Linear Acceleration Progression


Linear Acceleration Progression

Here’s a breakdown of the acceleration progression we teach at CFSC Level 2.

1). Sled March (Acceleration Patterning)
The sled march is a great way to begin teaching proper acceleration posture. We prefer the sled march over the wall drill because it demands the athlete move and stabilize against a load, developing core and hip extension strength. The athlete should maintain a straight line from their rear heel to their head and focus on getting maximal separation between their hips.

2). Lean, Fall, Run (Non-Competitive, Non-Reactive)
In Phase 1 we like to incorporate Lean, Fall, Run as a non-competitive, non-reactive drill so that the athlete can consciously focus their mechanics with no external stimuli. The focus of the drill is to teach the value of forward momentum for acceleration. Have the athlete stand tall with their feet together and lean forward until they begin falling. As they begin to fall they should drive their knee up aggressively, strike it down behind their center of mass and accelerate for 10-20 yards.
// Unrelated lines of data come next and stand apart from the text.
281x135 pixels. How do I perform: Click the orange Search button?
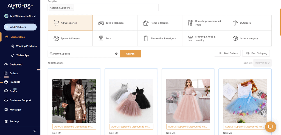[130, 54]
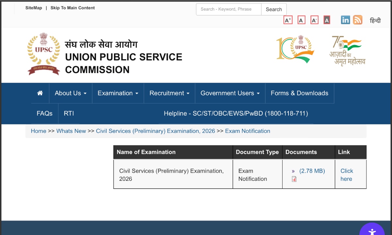The height and width of the screenshot is (235, 392).
Task: Open the SiteMap link
Action: (34, 8)
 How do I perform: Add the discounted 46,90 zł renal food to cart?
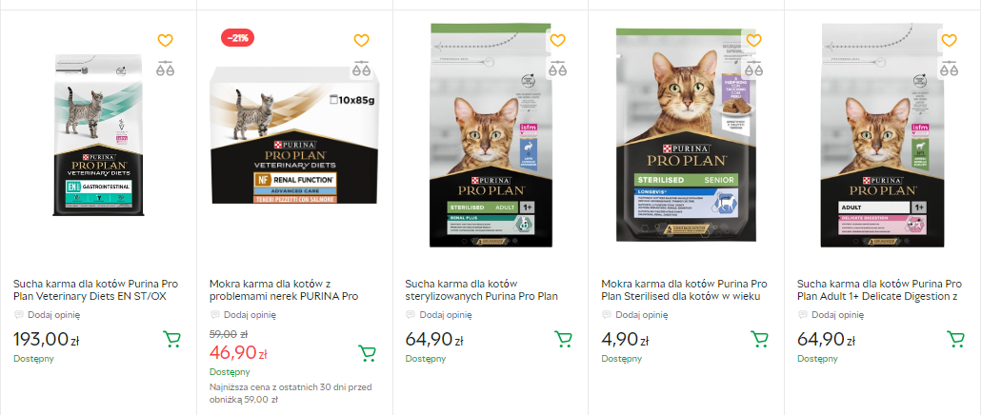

3). Ball Drop Sprint (Non-Competitive, Reactive)
The Ball Drop Sprint incorporates a reactive component so that the athlete has to start displaying acceleration mechanics unconsciously. The athlete should line up in a 2 point sprint start 5-7 yards away from the coach. Once they are ready the athlete should react to the ball dropping and try to catch it before it bounces twice. We want to coach the athlete to have an efficient first push, driving through the lead leg with with no drop step.

4). Partner Chase Sprint (Competitive, Reactive)
Once the athlete has been conditioned to acceleration work we add in a competitive drill to increase intensity. The athlete in the rear has to react to the athlete in the front popping up and try to catch them for 20-30 yards.

5). Sled Acceleration (Resisted)
The final piece we like to use for acceleration training is resisted acceleration sprints using a weight sled. Once the athlete understands sprinting posture this can be a great drill to develop sprinting specific power. Make sure the load is appropriate for the athlete so that they do not lose their form.